Gitau advised that the tool might not be for the farmer per se to do but a field extension officer or an agronomist can be able to walk with the tool and be able to test the farmer’s soil and also interpret the results to the farmer.
Having worked with KALRO in the project, Gitau recommended that the government should invest in the soil scanner as it is a more strategic tool in the sense that it generates data that is very key to the government in terms of production and fertilizer trends as well as be able to assist local farmers access the fertilizer relevant to the needs of the area.
Rose Chepkwony, a farmer from Lariat Village, Kericho County, and whose land was used for experimental treatments, said she had been farming for over 20 years but never for once used to test her soil before planting.
“When KALRO came in 2020 and taught us about soil testing so that we can know what is lacking and what is needed, I allowed them to test my soil and they also gave me the bananas to plant by using five treatments so that we can compare,” she said.
Chepkwony explained once tested, most of their soil were found to be very acidic and KALRO assisted in giving them the type of fertilizer and manure needed for their kind of soils.
“Since the right ingredients were put in the soil, we have seen a lot of improvement in our Banana and you cannot compare for example, the wet chemistry recommendation which is giving us a very huge banana,” she said.
Chepkwony said that if KALRO adopted the scanner which ensures testing within the farm and getting the results within a short time, it will be helpful to farmers as it will cut on their expenses and will not have a farmer who wants to test their soil travel all the way to KALRO Kabete.
In Kericho where the field day was held, banana cultivation is practiced by 41-60 percent of the population for subsistence and commercial purposes.

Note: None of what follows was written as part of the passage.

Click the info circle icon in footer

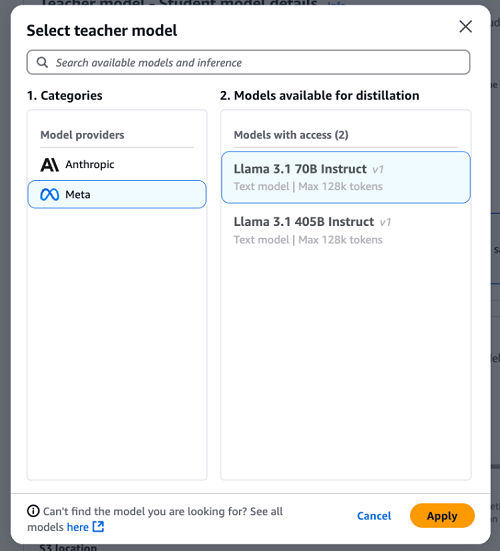pos(33,511)
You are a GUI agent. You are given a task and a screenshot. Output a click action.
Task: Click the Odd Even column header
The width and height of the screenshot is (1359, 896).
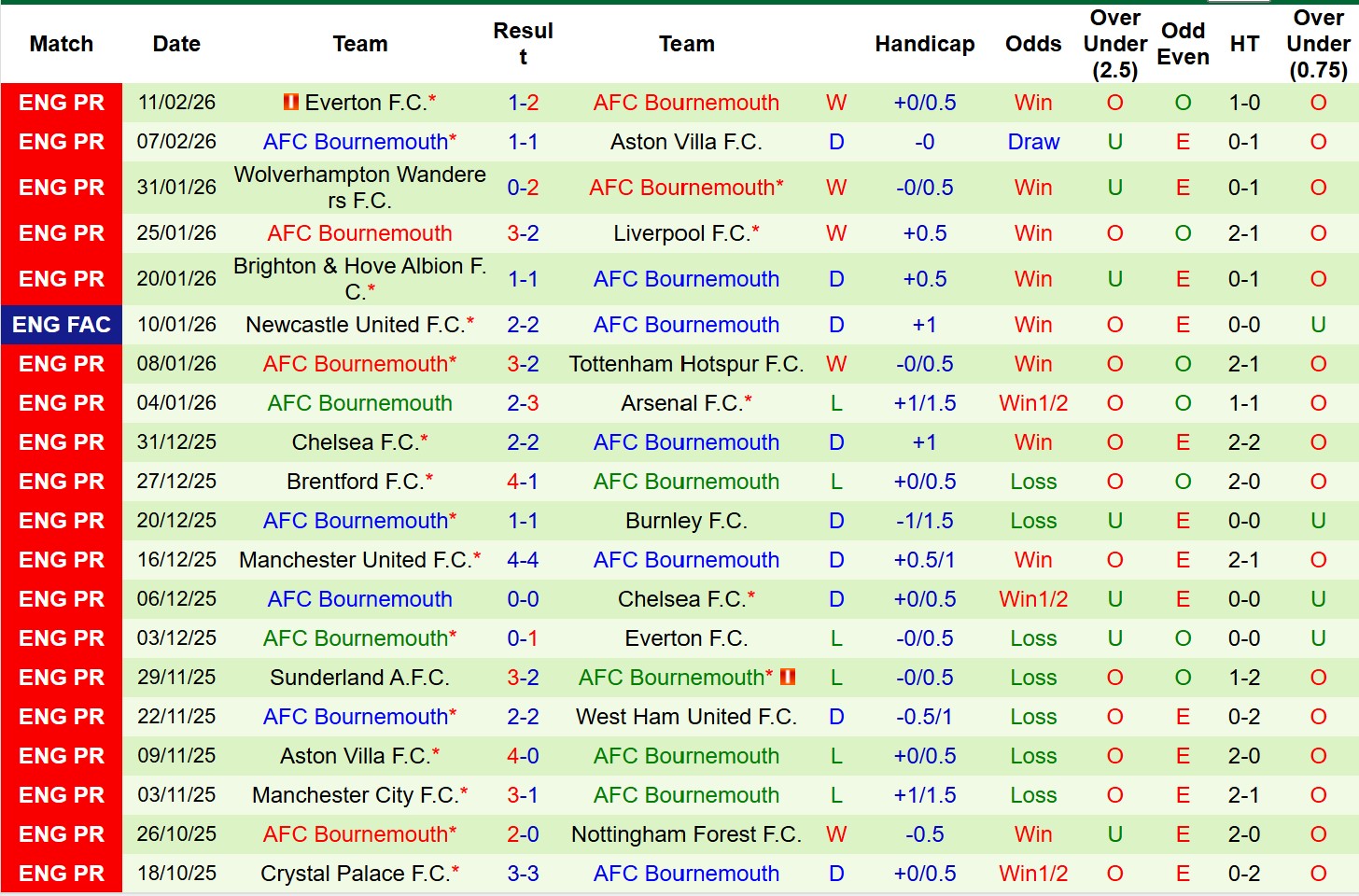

The area under banana cultivation is about 423 ha, valued at about Sh350 million and is mainly grown in the lower altitude sub-counties, of Ainamoi, Sosiot and parts of Cheplanget and Kiptere.
KALRO’s obligation in KSCAP is to facilitate 24 counties in the country to upscale climate resilient technologies, innovations, and management practices (TIMPS) to achieve triple-wins of increased productivity, enhanced resilience, and reduced greenhouse emissions.